● **Requirements**: Write out every line of the material below word for word, without the pictures.

>> Start Records for the task

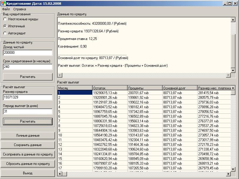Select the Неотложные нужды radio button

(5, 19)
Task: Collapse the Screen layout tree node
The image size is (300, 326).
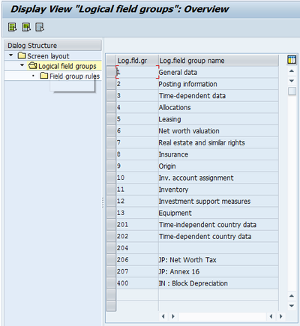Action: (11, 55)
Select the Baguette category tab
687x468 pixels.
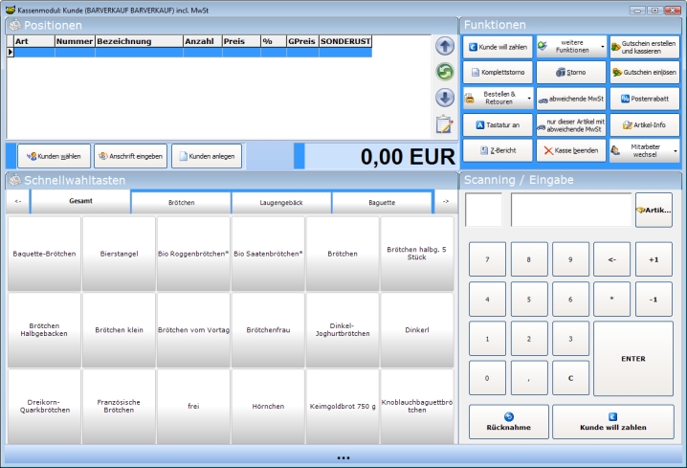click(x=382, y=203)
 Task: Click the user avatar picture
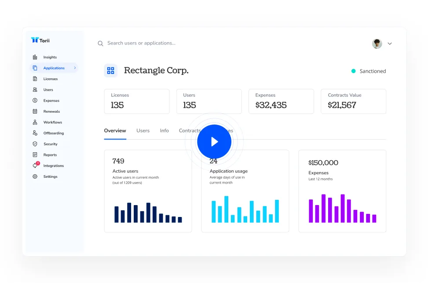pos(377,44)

>> End Records for the task

● **Reply to the exercise**:
Select the Неотложные нужды radio button

(5, 19)
Task: Collapse the Screen layout tree node
The image size is (300, 326).
Action: (11, 55)
Select the Baguette category tab
687x468 pixels.
click(x=382, y=203)
 Task: Click the user avatar picture
pos(377,44)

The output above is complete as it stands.